A crowd of men armed with swords approached stealthily from the rear and surrounded the family. The attack was swift and surgical. They first cut off the head of Naseeb’s mother-in-law. They then attacked her husband Mohammedbhai. They hacked off his arms and, as he cried out to Allah, fatally stabbed him in the stomach. The death of their 12-year-old daughter was even more merciless: they cut off her arms, feet, hair, and only then ended her life. In this way, one by one, nine of them fell to the mob’s swords as their blood collected and coagulated in the riverbed and their screams filled the stillness of the approaching night. They burned alive two small children.
The doctor’s account did not end there. Frequently breaking down, he told Naseeb that it was indeed her own brother whom she had seen from the hospital gates.
While their home was being looted and torched, her parents’ extended family of 15 remained hidden in the fields. After cowering for two days among the standing crops, enduring hunger, thirst and fear, her brother had decided that they could not continue like this indefinitely. The storm showed no signs of passing and he felt that there was no option but to drive everyone to the relief camp in Kalol.
Somehow, their Tempo van had been left unharmed and they all piled into it and left. In Kalol, they found that the roads had been blocked with crude, hastily put up barriers made out of stones and mounds of sand. Naseeb’s brother tried to desperately drive over the barriers but, at one point near the hospital where Naseeb was recovering from her operation, the van swerved and overturned into a ditch. Naseeb was witness to some of what happened afterwards.

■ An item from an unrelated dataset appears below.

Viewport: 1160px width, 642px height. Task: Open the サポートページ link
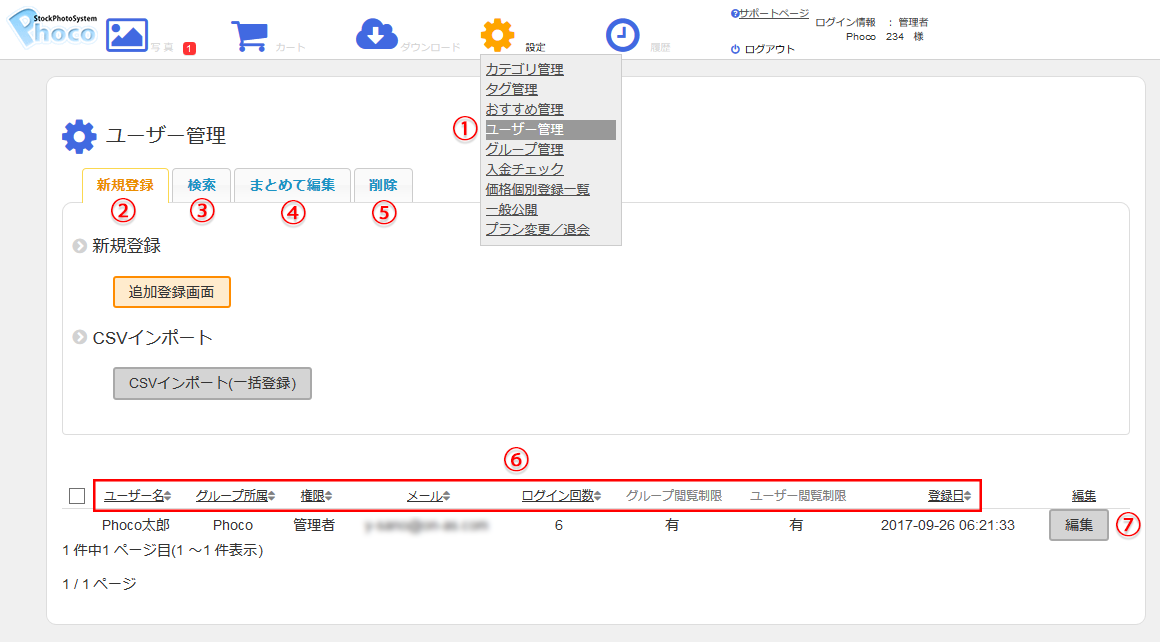[x=773, y=14]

Naseeb, now utterly distraught and incredulous, begged the doctor that she be allowed to visit the relief camp and look for survivors from her family. The doctor drove her there himself. With her son clutching her shaking hand, she walked unsteadily through the camp. The only relative that Naseeb could find was her husband’s elder brother Abdul and his wife. They had survived only because they lived in another town, Dehasar, where their homes had been destroyed but their lives had been spared. They all held on to one another and wept inconsolably. Such was the lamentation in the camp that this little family gathered around, weeping, became just one among numerous others.
No help
The state government had refused to manage the camp, or provide any assistance beyond supplying foodgrains barely enough for a subsistence-level existence. In this situation, unlikely leaders emerged. Moved by the suffering of the thousands who had survived slaughter, rape and plunder, and who were now internal refugees abandoned by their own government, many pushed their own sorrow and loss aside. Bands of young people gathered and set up makeshift shelters out of plastic sheets and bamboo sticks, cooked and distributed food, carried water for bathing and drinking, organized milk for infants and medical care for the wounded, and helped survivors file complaints with a recalcitrant and openly hostile police.

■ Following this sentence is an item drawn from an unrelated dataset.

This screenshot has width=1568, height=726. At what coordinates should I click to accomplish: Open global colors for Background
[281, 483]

A week after Naseeb arrived in the camp, Abdul took a room on rent in Kalol and moved there with his wife and children and his sister-in-law and her son. Naseeb lived with them for three months but finally returned to the camp.

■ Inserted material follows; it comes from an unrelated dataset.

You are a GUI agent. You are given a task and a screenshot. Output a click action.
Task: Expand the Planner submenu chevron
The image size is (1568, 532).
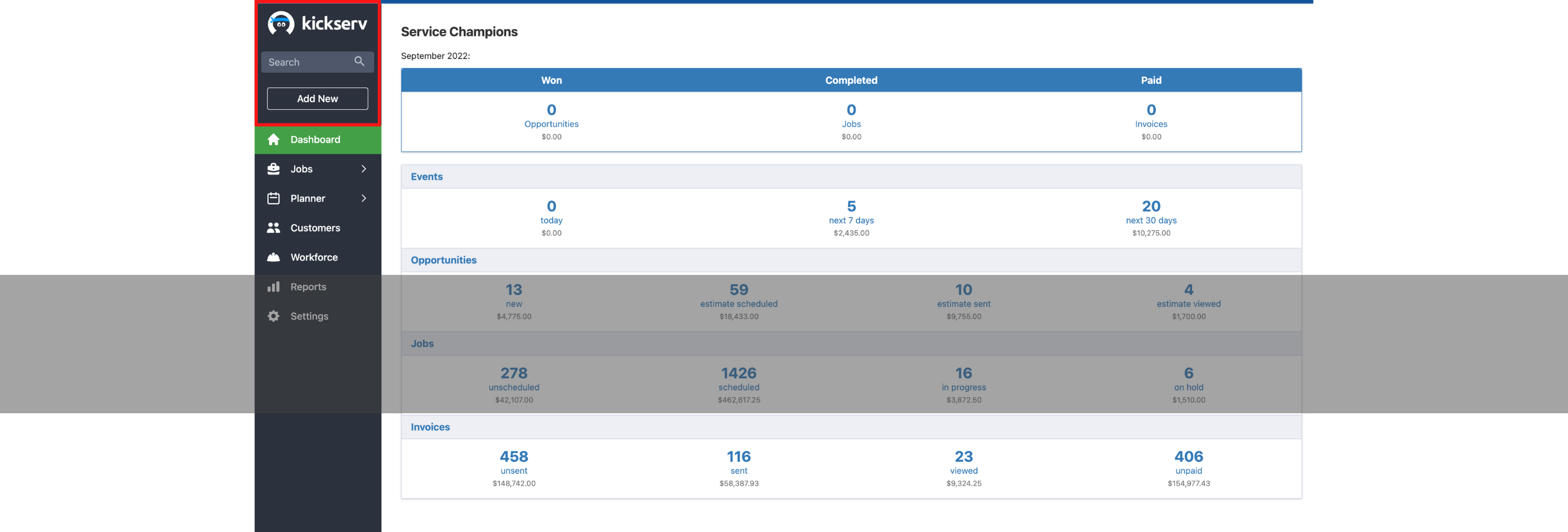click(363, 198)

She returned because she was humiliated and wearied by her sister-in-law’s insinuations. She unrelentingly taunted Naseeb, “Your whole family died, how did you alone survive?” She reviled Naseeb particularly because it was a Hindu doctor who had left her at the camp. “Why did that Hindu doctor shelter you for 20 days?” she asked. “What did you do for him?”
At the camp, they slept on the bare floor and were able to bathe only every 10 or 15 days. The camp organisers had hired a tanker to bring in drinking water but this was never enough, and the temperatures soared mercilessly all summer.